Started by appuindia December 22, 2007
Hello friends,
I am little confused that why do we always apply fourier transform for
amplitude modulation, frequency modulation why not laplace transform.
Second question is that when I studied control system then everywhere
Laplace Transform is used.
So please tell me why we use LT in controls and why FT in communication.



The Fourier Transform is a decomposition into sinusoids. The Laplace
Transform starts with the Fourier Transform and adds something more- the
ability to use exponentials as well as sinusoids in the decomposition. 
For many problems this has no advantage.  For instance, the Laplace
Transform of a rectangular pulse doesn’t tell you anything of interest.

· · · ·

What the exercise asks
Retype the part of the Fourier-versus-Laplace thread starting with "Started by appuindia" and going on through "in the decomposition.". The data has no connection to the Fourier-versus-Laplace thread.

Data lines

· · · ·

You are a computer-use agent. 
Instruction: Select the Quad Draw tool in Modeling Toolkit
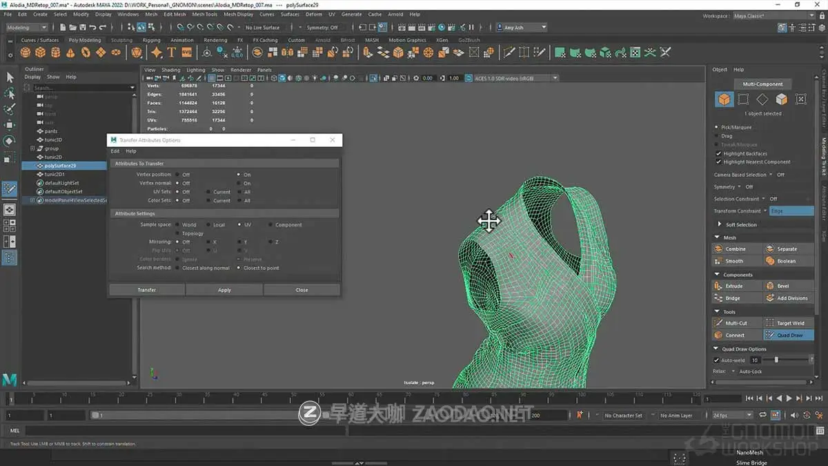click(x=788, y=335)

· · · ·

Result
Started by appuindia December 22, 2007
Hello friends,
I am little confused that why do we always apply fourier transform for
amplitude modulation, frequency modulation why not laplace transform.
Second question is that when I studied control system then everywhere
Laplace Transform is used.
So please tell me why we use LT in controls and why FT in communication.



The Fourier Transform is a decomposition into sinusoids. The Laplace
Transform starts with the Fourier Transform and adds something more- the
ability to use exponentials as well as sinusoids in the decomposition.